Blog przedstawia anegdotki, obserwacje i analizy porownawcze odwiedzonych krajow. Pod lupe wziete sa przede wszystkim dzialania marketingowe, zarzadzanie zasobami ludzkimi i dominujace zachowania kulturowe. Nie brak tu ugolnien, ktore bynajmniej nie sa absolutne i nie powinny byc odnoszone do kazdej osoby, miejsca, czy sytuacji. Sluza one jedynie uproszczeniu rzeczywistosci.

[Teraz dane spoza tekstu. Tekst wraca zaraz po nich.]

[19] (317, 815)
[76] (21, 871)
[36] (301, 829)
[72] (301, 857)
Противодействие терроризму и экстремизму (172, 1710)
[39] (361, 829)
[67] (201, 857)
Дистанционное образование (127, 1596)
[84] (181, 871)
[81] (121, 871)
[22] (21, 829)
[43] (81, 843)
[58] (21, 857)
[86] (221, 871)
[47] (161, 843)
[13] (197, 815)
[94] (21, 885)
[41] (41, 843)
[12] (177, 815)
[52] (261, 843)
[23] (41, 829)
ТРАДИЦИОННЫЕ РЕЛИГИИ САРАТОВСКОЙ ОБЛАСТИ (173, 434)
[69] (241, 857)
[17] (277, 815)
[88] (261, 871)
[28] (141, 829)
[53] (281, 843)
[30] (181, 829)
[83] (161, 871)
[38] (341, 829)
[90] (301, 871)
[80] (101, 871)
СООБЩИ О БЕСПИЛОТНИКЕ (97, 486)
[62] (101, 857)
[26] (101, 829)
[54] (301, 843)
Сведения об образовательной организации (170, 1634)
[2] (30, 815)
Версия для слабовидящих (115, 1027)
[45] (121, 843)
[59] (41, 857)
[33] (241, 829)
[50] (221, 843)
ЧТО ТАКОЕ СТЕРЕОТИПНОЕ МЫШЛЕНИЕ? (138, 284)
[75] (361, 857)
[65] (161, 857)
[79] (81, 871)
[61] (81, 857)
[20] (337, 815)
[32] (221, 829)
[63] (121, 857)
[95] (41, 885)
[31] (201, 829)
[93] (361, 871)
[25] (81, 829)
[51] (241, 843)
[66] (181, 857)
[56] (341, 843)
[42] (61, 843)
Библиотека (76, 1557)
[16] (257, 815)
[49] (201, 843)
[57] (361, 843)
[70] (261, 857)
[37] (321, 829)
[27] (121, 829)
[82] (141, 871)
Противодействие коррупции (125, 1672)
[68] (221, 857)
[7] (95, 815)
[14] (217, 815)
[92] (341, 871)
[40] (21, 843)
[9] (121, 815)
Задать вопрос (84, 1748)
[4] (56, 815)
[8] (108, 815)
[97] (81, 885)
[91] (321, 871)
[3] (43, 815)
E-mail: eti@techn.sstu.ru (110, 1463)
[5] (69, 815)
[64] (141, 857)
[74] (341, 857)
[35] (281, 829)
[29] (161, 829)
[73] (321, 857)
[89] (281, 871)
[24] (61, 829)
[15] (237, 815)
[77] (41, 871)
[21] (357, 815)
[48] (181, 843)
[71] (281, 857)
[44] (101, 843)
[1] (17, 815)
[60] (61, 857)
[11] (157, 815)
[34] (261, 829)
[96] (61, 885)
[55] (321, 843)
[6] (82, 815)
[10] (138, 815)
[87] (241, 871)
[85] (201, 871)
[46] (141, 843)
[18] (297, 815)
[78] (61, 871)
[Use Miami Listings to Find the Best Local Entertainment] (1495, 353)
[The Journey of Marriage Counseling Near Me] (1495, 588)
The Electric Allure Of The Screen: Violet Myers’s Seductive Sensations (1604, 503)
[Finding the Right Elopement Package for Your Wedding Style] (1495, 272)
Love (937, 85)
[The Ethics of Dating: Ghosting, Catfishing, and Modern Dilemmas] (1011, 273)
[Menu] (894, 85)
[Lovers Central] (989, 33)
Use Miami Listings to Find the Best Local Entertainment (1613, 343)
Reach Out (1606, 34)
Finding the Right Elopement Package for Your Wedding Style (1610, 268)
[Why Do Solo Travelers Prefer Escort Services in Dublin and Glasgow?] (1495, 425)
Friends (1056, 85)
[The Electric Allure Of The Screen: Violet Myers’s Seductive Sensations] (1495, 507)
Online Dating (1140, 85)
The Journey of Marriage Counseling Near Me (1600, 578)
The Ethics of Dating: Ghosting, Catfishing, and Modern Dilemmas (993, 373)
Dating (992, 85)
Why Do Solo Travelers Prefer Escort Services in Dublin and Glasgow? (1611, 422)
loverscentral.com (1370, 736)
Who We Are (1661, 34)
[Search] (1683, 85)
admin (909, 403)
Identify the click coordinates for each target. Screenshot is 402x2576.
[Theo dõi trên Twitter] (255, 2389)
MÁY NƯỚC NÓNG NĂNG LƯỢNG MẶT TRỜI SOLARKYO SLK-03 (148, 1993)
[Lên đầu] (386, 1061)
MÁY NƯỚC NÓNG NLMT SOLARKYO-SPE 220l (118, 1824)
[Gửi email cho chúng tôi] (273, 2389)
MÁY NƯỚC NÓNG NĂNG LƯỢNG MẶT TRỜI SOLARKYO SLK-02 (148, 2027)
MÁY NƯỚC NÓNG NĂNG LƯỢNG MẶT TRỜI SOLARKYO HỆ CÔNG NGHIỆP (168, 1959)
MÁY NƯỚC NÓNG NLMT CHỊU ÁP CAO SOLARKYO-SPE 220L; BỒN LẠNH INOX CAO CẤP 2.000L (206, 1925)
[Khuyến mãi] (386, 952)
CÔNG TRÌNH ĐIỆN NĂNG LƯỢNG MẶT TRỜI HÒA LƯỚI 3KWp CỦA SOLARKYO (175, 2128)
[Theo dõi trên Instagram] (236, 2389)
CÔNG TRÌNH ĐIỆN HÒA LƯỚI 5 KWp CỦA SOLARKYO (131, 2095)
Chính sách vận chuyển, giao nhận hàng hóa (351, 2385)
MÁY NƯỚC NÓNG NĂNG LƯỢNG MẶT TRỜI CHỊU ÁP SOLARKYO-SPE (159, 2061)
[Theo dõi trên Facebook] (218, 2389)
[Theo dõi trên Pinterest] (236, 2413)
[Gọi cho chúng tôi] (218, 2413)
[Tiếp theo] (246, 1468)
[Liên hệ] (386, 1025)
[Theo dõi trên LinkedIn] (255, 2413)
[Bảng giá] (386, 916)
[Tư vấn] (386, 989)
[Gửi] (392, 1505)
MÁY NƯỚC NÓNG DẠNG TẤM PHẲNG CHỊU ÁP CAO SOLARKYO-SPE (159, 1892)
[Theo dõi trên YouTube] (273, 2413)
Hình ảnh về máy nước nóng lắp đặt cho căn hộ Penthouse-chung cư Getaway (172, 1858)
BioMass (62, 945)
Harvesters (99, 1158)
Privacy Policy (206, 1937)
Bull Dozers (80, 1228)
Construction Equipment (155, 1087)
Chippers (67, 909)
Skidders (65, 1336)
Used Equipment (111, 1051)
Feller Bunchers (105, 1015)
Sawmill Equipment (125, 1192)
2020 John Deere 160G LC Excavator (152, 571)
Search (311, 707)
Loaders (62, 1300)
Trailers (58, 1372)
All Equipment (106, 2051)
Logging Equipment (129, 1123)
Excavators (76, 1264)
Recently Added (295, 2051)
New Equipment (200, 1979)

czwartek, 1 października 2009
Tajski w kontaktach z cudzoziemcami
Na polnoc od Bangkoku, pracownicy wszelkich lokali nastawionych na turystyke lubia witac i dziekowac po tajsku. Dodaje to klimatu i naturalnosci, gdyz na chwile mozemy zapomniec o rozniacym nas wygladzie. Z drugiej strony moze jest tylko dowodem, ze angielski jest tutaj dalej dosc slaby. W koncu, moze chodzi tu o manifastacje tozsamosci narodowej. Mozna by nawet powiedziec, ze Tajowie nie wstydza sie wlasnego jezyka i chcieliby nauczyc wszystkich obcokrajowcow “sa wat dii (krap/kha)” [dzien dobry] i “khawp khun (krap/kha)” [dziekuje].